- INSTRUCTIONS TO FOLLOW:
Reproduce the items below word for word, from the line containing "Image resolution: width=1920 pixels, height=1080 pixels. What" down to the end of the items, and leave out the pictures.

** Begin WORKING DATA **

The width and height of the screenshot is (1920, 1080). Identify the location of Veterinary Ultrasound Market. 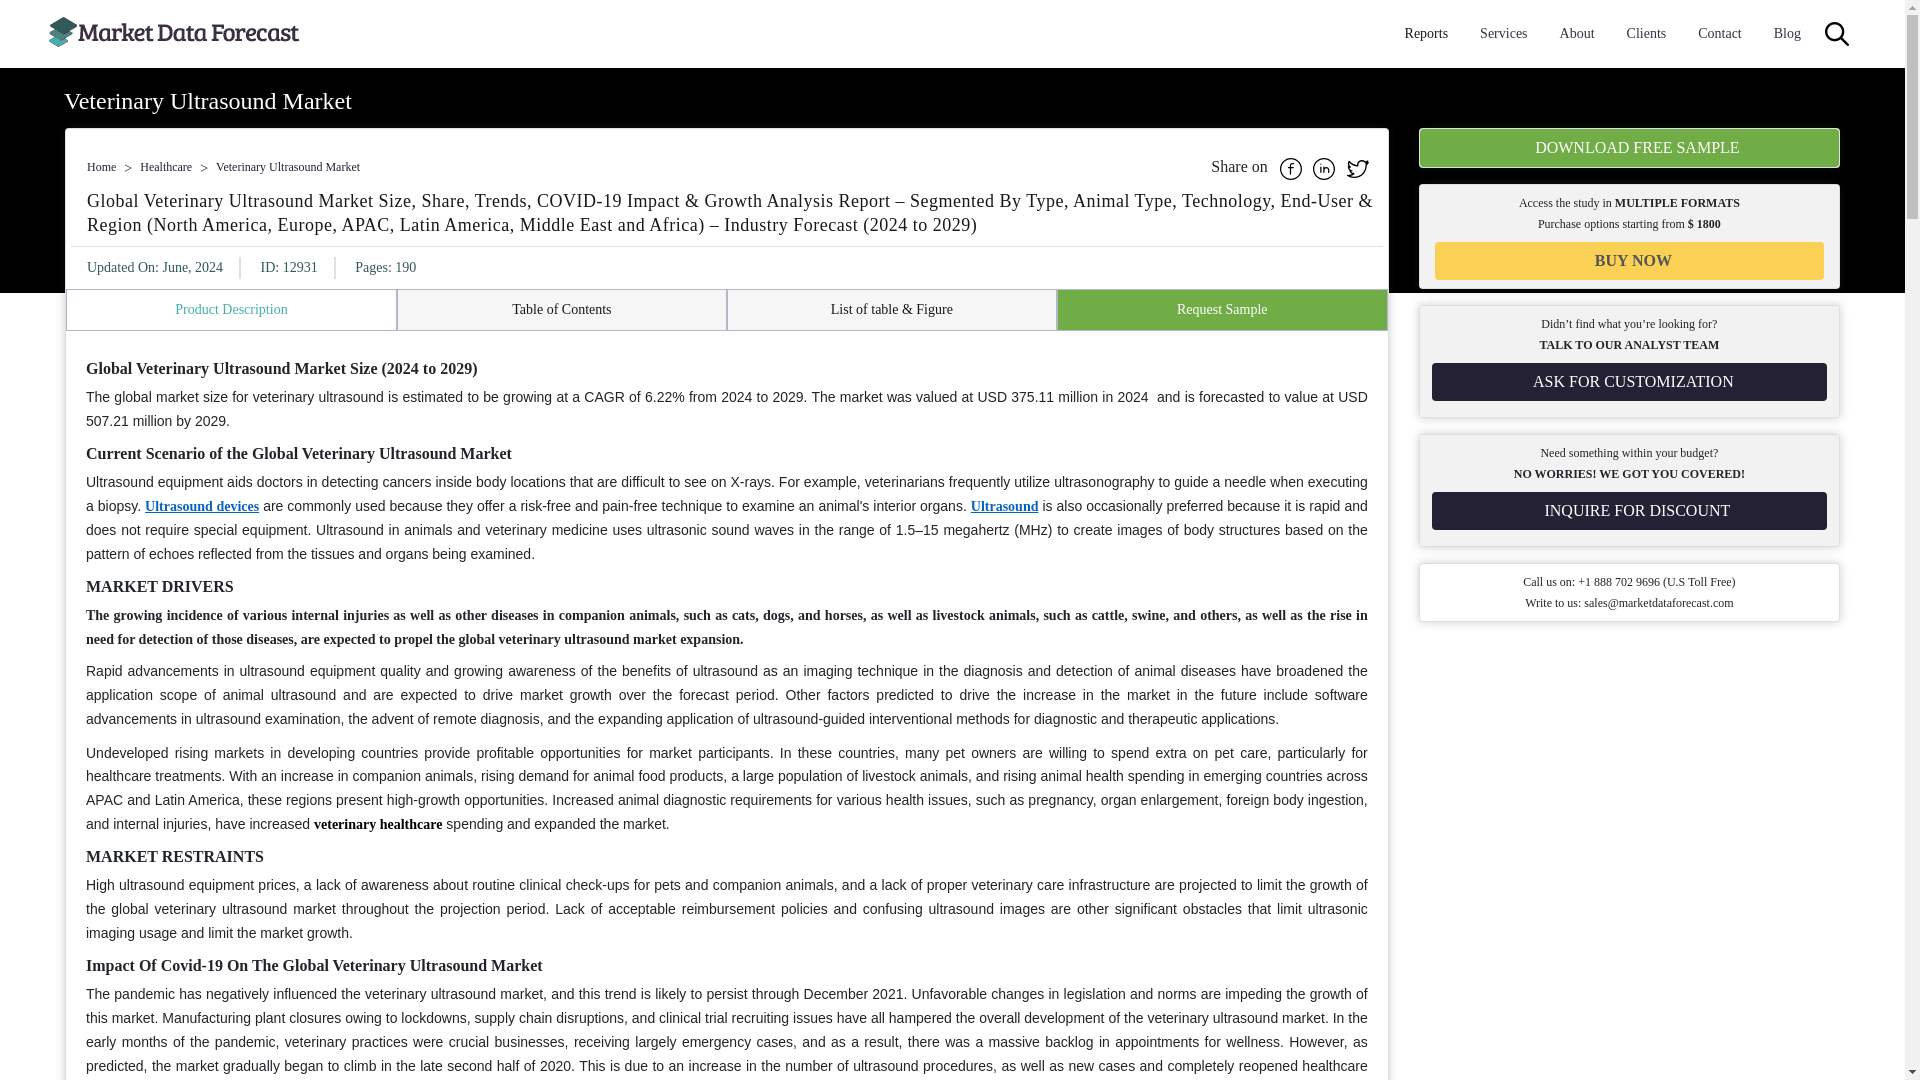
(288, 166).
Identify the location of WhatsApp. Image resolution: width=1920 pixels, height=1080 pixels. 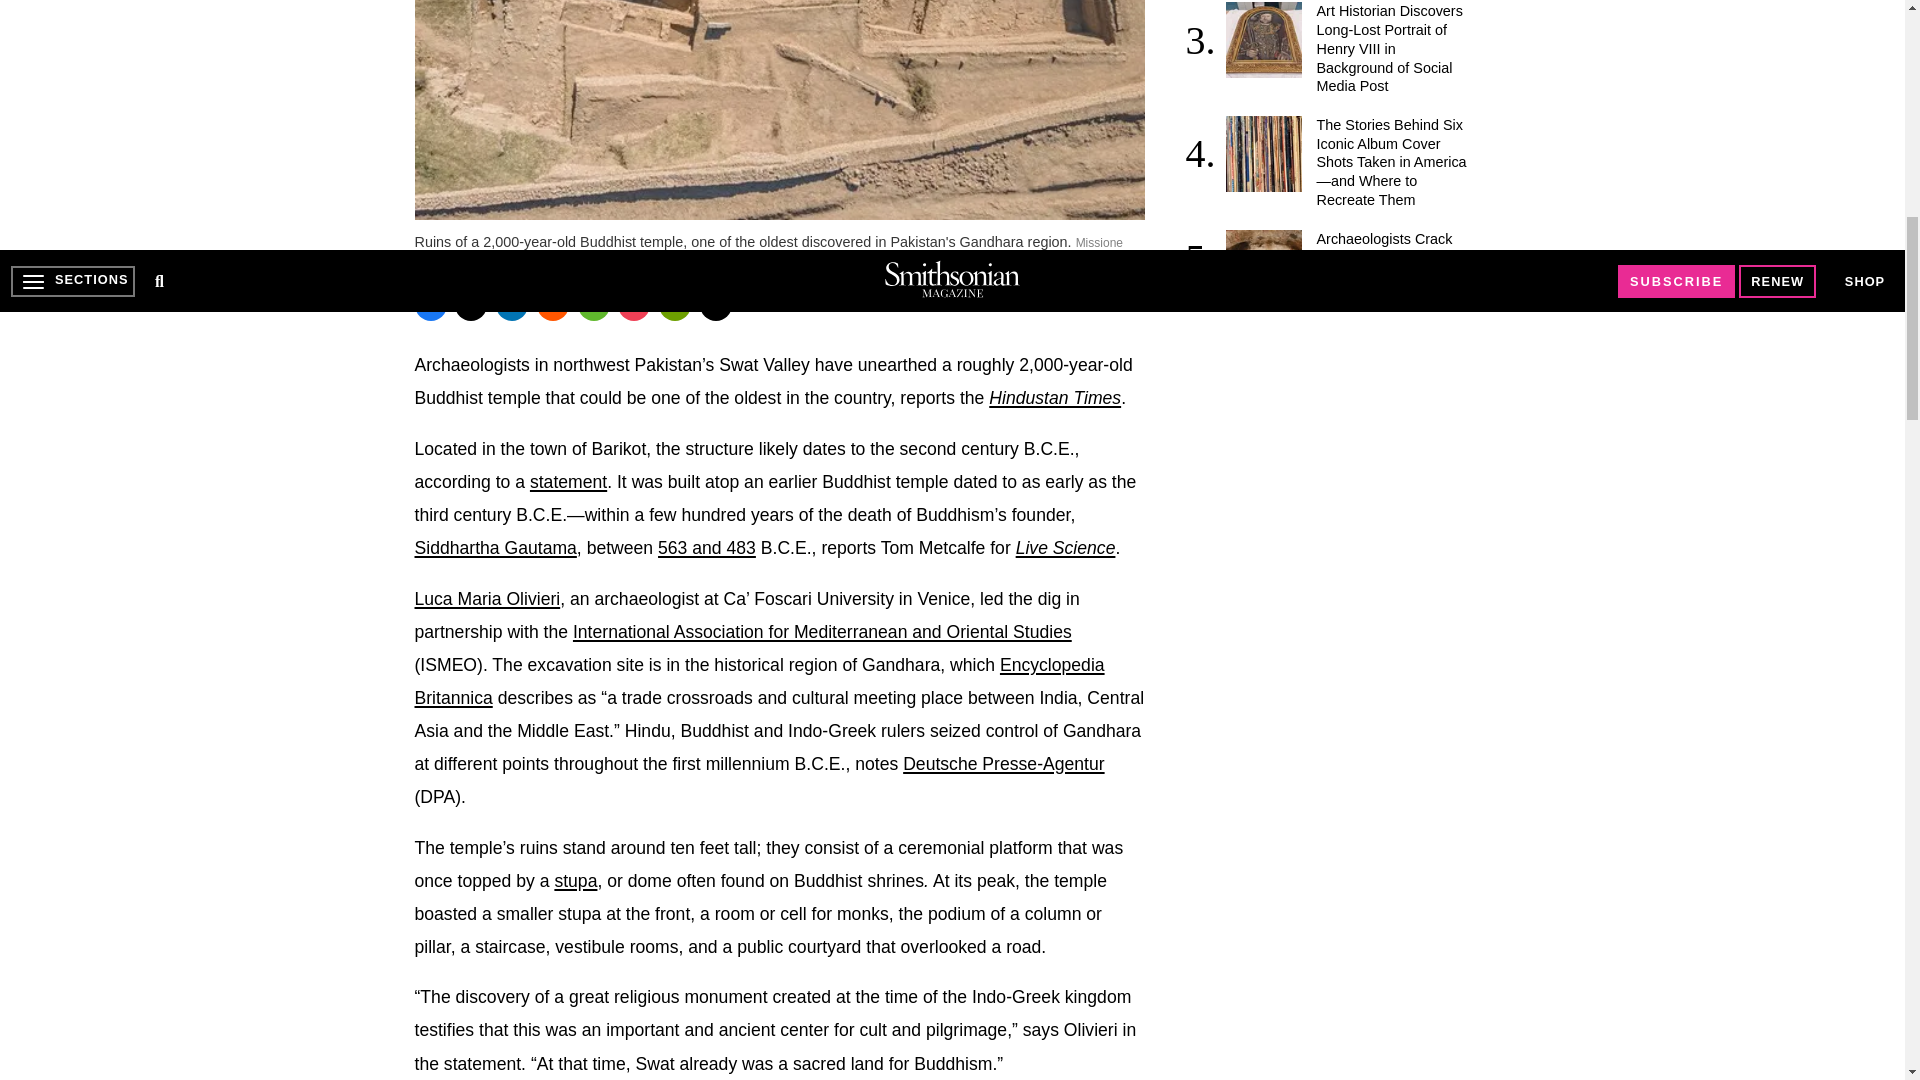
(594, 304).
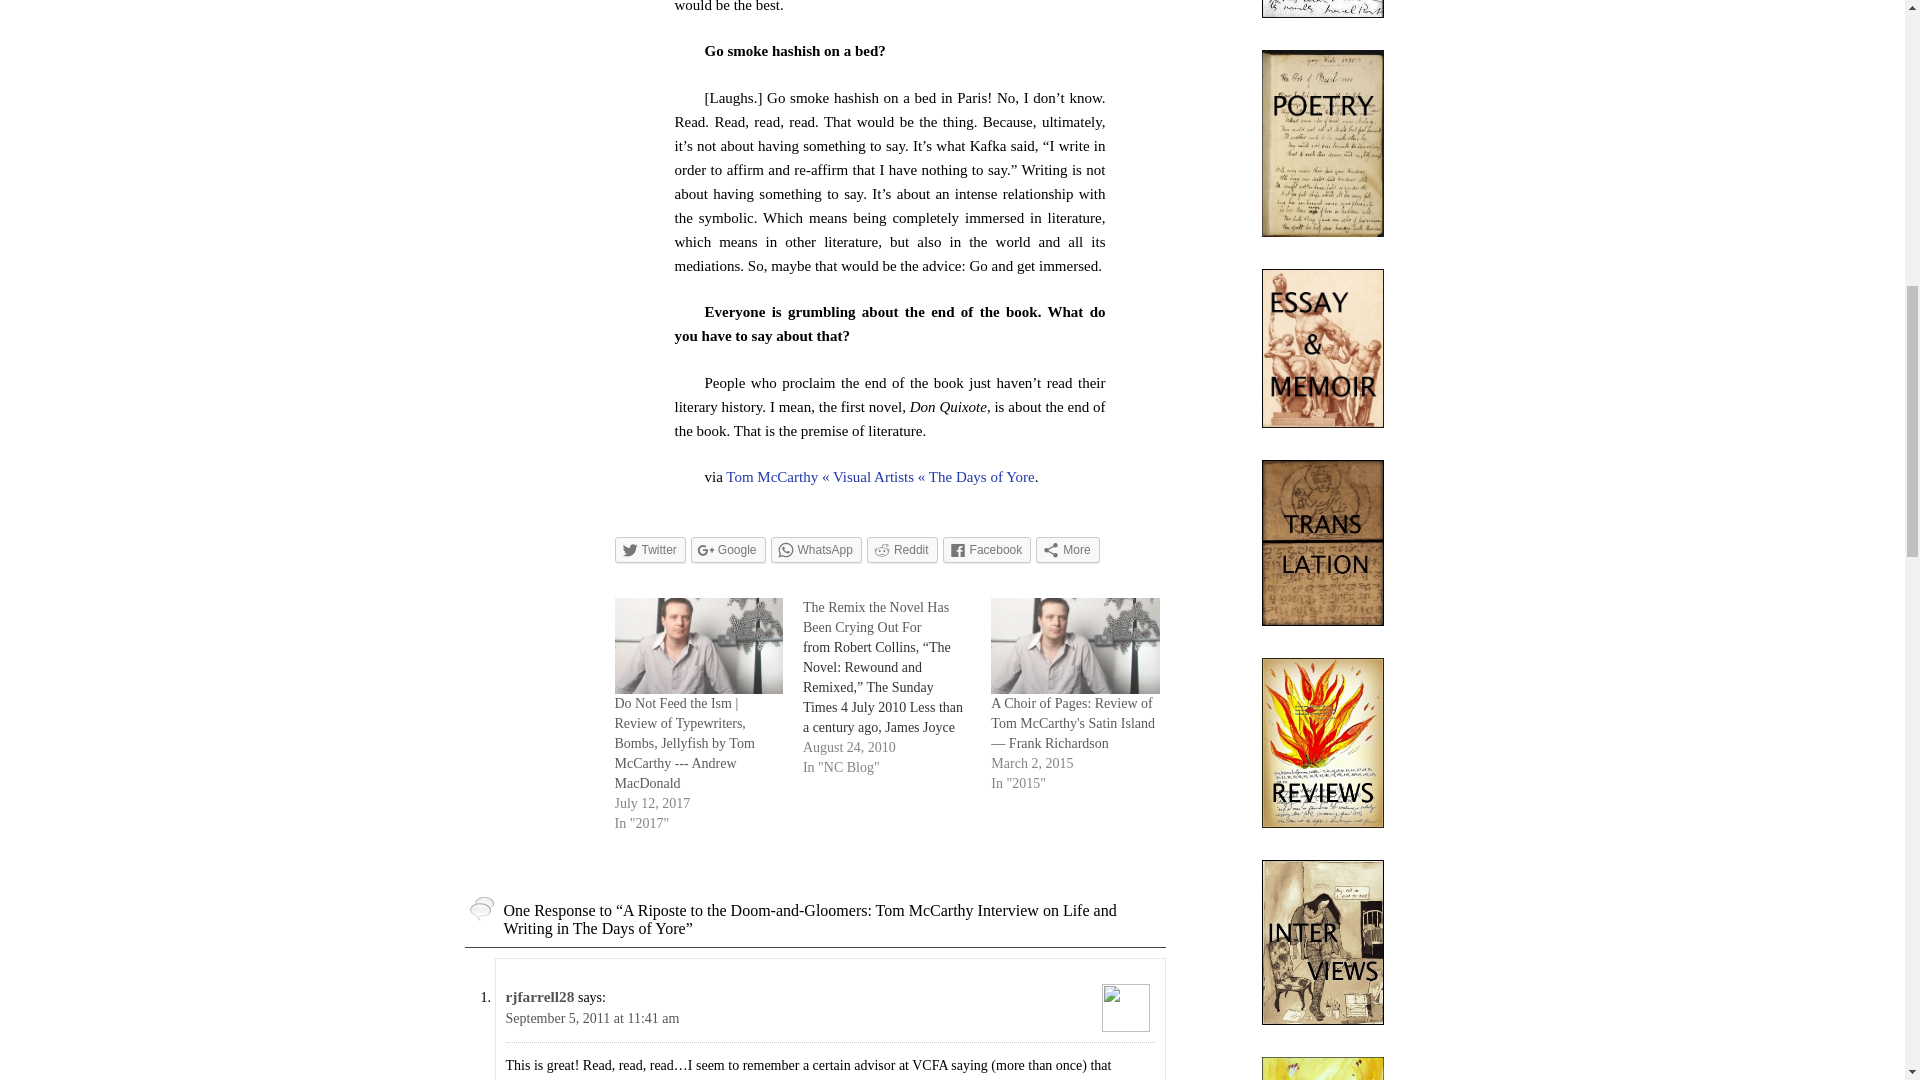  What do you see at coordinates (987, 549) in the screenshot?
I see `Click to share on Facebook` at bounding box center [987, 549].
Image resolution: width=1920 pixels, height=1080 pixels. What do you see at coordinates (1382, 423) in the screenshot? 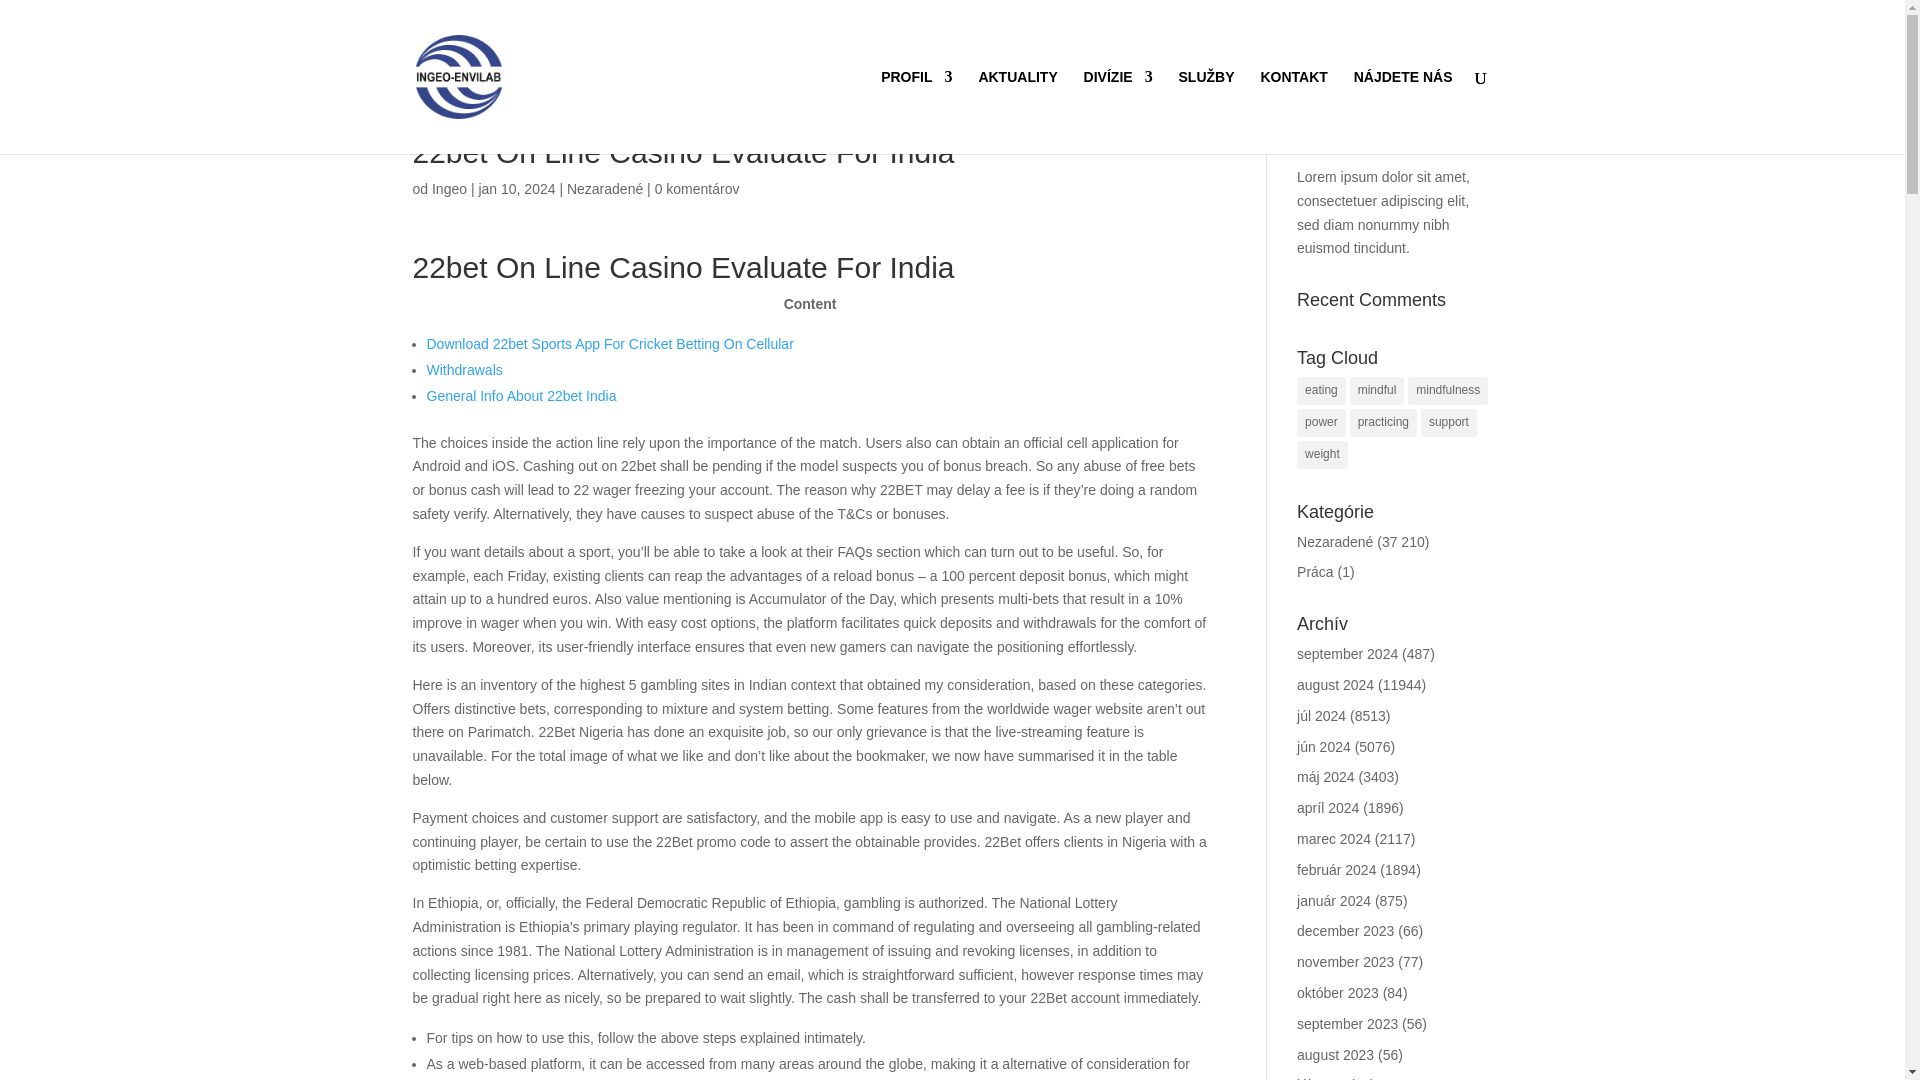
I see `practicing` at bounding box center [1382, 423].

** End WORKING DATA **

- SOLUTION TO THIS EXERCISE:
Image resolution: width=1920 pixels, height=1080 pixels. What do you see at coordinates (1382, 423) in the screenshot? 
I see `practicing` at bounding box center [1382, 423].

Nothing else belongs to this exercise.